企画 2012/04/01

四月馬鹿
四月一日、いわゆる四月馬鹿。
例年何かしらやろうとして失敗、あるいはやり返されるということを、やっと香葵は学習した。
「今更か?」
隣を歩く夏葵は「学習した」発言に呆れ顔を作った。
「覚えたからいいんだっ!」
「俺に仕掛けなけりゃあ、俺は何だっていいんだよ」
毎年夏葵に仕掛けて自爆か誤爆か……学習しない以上に選ぶ相手を間違っている。
夏葵は一人言い捨てると、さっさと階段の先に行ってしまった。
「早いっての」
香葵は抗議の声を上げながら、狭霧神社の境内に踏み込んだ。
今日は遊びに来たわけでも、四月馬鹿を仕掛けにしたのでもない。
昨日の夜、強風で荒れたから片付け手伝え、と使い走りもいいところな呼び出しをされたからだ。
「よー、来たな」
襷掛けした利が、ひどくうんざりした顔で境内にいた。
「香葵は子守な」
開口一番これである。完全に使い走りだ。
「紅と花だよな。夏葵は?もういないけど」
「飯頼んだ――こういう時に限って人手不足とかさ」
何やら利が不満げに呟く。
意識しているわけではないのだろうが、完全に愚痴だ。
「じゃ、じゃあ、俺行くわ」
「おう」

「あれ、夏葵、飯作るんじゃないの?」
「作るも何も、冷蔵庫空。握り飯しか作れないぞ」
入れ替わりに出て行ってしまう。交渉か、あかりのところから持ってくることになるのか。
とりあえず香葵の役目は子守だ。
紅と花は、居ついている幼子の幽霊だ。
幽霊と言っても、中身はただの子供。放っておくとうろちょろ気になるから、何かあると子守に呼びつけられる。
とはいっても、
「俺、どうも舐められてる気が」
するのだが。
香葵だけが呼び捨てにされるし。
そんなことを思いながら居間に踏み込み、いきなり突撃を喰らった。
鳩尾に頭突きニアミス。
香葵が激痛に声を出せずにいると、紅花兄妹が、何やらキラキラした目で見上げてきた。
「こーき、『しがつばか』って、なに?」
「…………ぅ、四月馬鹿?」
「なに!」
「痛い痛い痛い!教えるから!教えるから!!」
2人に手を引っ張られ、そのはずみで爪が食い込む。本当に容赦がない。
この容赦のなさは、絶対にあかりの影響だと思いながら、香葵はやっと床に座った。
「四月馬鹿なぁ……」
何と説明したものか。
そう首を傾げ、それとは別に、むくむくと湧いてきたものがある。
こいつらだったら騙せるよな?と
子供相手に何を、という気もするが、幼少時から成功したためしもなく、今日がその四月馬鹿なわけで。

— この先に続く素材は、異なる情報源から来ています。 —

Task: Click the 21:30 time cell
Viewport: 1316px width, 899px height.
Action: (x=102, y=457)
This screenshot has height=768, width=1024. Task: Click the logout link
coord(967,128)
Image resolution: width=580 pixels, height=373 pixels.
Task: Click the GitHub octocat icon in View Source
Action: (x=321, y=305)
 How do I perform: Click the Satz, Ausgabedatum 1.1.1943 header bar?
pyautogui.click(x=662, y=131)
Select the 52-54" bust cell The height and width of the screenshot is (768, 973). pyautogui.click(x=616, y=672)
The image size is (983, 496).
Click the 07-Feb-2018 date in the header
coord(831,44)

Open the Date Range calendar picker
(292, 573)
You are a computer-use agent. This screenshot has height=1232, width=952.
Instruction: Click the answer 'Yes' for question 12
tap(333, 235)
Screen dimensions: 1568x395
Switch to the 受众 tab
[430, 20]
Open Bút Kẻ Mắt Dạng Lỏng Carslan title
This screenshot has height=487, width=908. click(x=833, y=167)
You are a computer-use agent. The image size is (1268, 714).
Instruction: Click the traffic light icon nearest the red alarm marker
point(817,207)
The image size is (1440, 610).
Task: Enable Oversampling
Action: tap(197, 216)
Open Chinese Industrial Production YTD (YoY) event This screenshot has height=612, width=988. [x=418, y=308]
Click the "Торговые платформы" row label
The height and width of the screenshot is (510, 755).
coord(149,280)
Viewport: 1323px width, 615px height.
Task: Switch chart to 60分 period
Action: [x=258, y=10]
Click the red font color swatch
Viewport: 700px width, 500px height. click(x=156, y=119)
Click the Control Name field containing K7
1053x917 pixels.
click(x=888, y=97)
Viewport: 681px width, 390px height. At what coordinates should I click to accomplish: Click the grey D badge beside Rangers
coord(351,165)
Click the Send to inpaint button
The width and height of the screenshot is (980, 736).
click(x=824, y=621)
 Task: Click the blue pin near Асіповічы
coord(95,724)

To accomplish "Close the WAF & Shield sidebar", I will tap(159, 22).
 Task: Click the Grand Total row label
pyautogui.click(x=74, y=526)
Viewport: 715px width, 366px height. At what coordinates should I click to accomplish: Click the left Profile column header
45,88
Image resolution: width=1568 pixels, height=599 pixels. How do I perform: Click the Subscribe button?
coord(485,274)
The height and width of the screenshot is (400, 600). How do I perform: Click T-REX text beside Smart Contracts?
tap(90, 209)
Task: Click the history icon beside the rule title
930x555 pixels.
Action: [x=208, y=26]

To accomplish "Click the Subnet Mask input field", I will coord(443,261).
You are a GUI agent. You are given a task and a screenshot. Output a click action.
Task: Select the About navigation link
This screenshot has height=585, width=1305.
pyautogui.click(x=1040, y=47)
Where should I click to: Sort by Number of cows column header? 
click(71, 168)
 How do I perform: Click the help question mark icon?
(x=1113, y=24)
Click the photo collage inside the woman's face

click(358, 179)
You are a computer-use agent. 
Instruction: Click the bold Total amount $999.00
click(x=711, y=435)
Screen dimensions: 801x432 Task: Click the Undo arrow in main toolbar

まだ午前中なわけで、今なら監視の目もないわけで。
「はやく!」
「わかったわかった! 四月馬鹿ってのは、さ……」
とっさに何なら問題なく騙せるか思考を巡らす。
「今日の四月一日は、誰に『馬鹿』って言っても許される日なんだよ」
言った瞬間、2人の目が嫌な感じに光を増した。
「ばーかばーか!こーきのばーか!」
「ばーかばーかばーか!」
「…………………………………………なんだろう」
香葵指定で馬鹿と言われまくって、なんというか、物悲しい。
「ばーかばーか!」
「こーきのばーか!」
………………………………………………………………。



この後、紅と花が香葵に延々馬鹿と言い続けていたのを具現化したように、香葵は木刀片手にブチ切れている利に、延々追い回される羽目になった。